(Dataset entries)
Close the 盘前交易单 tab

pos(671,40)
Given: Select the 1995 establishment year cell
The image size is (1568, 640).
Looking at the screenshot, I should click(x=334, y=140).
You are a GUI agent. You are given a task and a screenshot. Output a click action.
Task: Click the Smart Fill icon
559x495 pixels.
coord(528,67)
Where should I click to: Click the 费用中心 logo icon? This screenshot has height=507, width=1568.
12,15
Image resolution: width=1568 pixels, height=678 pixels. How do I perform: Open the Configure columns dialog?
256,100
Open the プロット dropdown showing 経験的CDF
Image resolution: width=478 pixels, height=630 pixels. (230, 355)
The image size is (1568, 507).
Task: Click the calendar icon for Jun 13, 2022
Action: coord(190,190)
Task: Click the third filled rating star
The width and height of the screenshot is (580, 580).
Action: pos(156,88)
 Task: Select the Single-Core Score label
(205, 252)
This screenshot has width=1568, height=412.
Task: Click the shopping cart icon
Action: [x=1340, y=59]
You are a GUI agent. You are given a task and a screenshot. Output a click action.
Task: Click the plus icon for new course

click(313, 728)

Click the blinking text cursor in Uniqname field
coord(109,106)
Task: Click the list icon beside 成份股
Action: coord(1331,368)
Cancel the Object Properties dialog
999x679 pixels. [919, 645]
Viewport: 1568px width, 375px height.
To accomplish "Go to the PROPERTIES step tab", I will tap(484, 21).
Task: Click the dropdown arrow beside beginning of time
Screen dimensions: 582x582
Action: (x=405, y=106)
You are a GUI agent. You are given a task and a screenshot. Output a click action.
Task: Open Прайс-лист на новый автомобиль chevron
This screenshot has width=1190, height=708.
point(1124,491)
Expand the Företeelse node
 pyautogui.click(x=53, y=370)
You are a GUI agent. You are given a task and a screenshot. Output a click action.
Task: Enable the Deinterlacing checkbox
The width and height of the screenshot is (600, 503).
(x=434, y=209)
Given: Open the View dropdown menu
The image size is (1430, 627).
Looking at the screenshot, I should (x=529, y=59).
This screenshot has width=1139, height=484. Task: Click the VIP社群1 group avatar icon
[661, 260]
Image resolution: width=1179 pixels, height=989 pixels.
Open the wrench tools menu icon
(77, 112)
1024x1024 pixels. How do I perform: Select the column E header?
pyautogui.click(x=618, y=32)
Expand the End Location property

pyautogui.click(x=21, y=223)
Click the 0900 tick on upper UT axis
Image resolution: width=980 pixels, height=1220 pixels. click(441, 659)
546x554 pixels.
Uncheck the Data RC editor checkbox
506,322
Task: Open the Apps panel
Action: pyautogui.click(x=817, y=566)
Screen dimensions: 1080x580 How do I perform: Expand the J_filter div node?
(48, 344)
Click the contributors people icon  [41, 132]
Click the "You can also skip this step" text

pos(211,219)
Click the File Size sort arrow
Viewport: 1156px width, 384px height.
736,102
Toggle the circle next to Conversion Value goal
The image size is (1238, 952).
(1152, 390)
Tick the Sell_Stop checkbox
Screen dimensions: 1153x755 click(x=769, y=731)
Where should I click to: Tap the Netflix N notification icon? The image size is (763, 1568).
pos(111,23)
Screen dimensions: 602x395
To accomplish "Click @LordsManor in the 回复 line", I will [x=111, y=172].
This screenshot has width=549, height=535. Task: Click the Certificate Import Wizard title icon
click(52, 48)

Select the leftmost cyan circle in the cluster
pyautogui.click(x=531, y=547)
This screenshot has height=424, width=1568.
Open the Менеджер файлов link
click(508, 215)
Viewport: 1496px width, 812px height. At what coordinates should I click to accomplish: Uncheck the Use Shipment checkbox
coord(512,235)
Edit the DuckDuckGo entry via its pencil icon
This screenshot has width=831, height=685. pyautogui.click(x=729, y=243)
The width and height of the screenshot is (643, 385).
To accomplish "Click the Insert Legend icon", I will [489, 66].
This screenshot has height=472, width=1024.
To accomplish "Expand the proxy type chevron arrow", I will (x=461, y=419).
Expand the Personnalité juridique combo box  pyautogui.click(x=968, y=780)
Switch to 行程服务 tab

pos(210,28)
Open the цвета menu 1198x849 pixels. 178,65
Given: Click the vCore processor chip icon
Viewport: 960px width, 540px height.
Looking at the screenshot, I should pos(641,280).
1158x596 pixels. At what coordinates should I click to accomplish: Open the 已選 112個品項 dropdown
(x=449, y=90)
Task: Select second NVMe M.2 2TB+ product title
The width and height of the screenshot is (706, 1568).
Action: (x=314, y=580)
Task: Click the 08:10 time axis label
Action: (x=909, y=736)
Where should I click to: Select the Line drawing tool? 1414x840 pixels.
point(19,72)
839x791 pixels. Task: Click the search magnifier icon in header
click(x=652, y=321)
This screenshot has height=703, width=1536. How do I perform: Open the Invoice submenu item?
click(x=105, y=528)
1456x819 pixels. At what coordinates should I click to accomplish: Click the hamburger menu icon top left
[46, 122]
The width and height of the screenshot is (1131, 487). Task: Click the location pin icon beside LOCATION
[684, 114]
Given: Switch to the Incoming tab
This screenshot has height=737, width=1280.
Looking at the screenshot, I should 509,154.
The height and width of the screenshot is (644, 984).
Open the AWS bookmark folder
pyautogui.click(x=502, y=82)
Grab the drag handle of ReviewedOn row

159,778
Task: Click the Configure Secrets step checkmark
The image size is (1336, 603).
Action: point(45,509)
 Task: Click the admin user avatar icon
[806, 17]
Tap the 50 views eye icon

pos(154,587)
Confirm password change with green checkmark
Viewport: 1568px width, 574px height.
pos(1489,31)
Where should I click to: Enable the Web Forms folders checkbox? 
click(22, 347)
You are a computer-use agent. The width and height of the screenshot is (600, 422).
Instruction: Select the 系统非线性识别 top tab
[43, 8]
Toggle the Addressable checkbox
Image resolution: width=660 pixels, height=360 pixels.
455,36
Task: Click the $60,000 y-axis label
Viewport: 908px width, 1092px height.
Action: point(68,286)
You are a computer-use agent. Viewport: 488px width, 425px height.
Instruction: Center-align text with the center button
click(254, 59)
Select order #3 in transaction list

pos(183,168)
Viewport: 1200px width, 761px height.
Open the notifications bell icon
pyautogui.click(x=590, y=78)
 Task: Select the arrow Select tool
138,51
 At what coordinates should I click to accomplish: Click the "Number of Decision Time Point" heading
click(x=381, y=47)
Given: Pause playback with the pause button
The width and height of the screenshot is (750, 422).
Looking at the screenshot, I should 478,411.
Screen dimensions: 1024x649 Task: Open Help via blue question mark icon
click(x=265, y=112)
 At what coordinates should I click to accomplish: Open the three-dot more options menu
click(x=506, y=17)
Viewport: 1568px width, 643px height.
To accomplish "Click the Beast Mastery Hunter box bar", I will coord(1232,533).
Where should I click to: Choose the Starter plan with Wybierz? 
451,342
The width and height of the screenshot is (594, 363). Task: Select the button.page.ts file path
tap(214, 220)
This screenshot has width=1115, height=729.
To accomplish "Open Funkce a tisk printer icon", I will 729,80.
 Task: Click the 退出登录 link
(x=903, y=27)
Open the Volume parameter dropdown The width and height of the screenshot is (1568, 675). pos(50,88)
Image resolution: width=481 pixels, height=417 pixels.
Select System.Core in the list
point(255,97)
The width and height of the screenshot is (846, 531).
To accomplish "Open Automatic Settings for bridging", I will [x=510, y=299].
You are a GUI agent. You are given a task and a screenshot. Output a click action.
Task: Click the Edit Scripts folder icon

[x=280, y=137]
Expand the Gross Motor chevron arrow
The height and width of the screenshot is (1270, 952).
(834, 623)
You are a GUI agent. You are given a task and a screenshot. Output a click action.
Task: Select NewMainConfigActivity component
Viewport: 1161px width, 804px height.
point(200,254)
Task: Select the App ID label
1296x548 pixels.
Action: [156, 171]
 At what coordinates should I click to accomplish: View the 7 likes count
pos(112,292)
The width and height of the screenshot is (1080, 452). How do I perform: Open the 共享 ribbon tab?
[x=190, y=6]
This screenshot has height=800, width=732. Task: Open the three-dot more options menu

**Task to complete**
Figure out the number of lines above in which the string "will" appears. Only the number should be given.

**Reply to the task**
7